## SOURCE
[start]

By Vinodray Parmar*
Here I have tried to justify the need for roping in self-financed institutes (SFIs) of Gujarat under the Right to Information (RTI) Act on the basis of my experience of about 16 years of working with three SFI degree engineering colleges.
RTI must be applied to them, too, because…
(1) Generally the Institute is managed by a Charity Trust registered with The Charity Commissioner.
(2) The Board of Trustees comprise of Trustees plus representatives from All India Council for Technical Education (AICTE), affiliating University, director of technical education, industrialists, academicians of the respective State etc.
(3) The institute is approved by AICTE, New Delhi.
(4) The institute is affiliated to a state university.
(5) The institute is recognized by the director of State Technical Education Board.
(6) The fees are governed by the Fee Regulatory Committee of the State government.
(7) The students are admitted through the Centralized Admission Committee of the State government.
(8) The land is generally acquired from the State government at a subsidized rate.
(9) The examinations are conducted by the affiliating university.
(10) The degree is awarded by the affiliating university.
(11) AICTE provides grants for modernization of laboratories under the National Facilities in Modernization and Removal of Obsolescence MODROB scheme.

[end]

## YOUR GOAL
Repeat the passage from the article on applying the RTI Act to self-financed institutes word for word, from "(2) The Board" to "a state university.". The listing that comes next was taken from a different source.

## INFORMATION SHOWN
[start]

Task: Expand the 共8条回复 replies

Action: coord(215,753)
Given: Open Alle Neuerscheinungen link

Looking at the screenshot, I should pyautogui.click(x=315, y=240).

[end]

## WRITTEN ANSWER
(2) The Board of Trustees comprise of Trustees plus representatives from All India Council for Technical Education (AICTE), affiliating University, director of technical education, industrialists, academicians of the respective State etc.
(3) The institute is approved by AICTE, New Delhi.
(4) The institute is affiliated to a state university.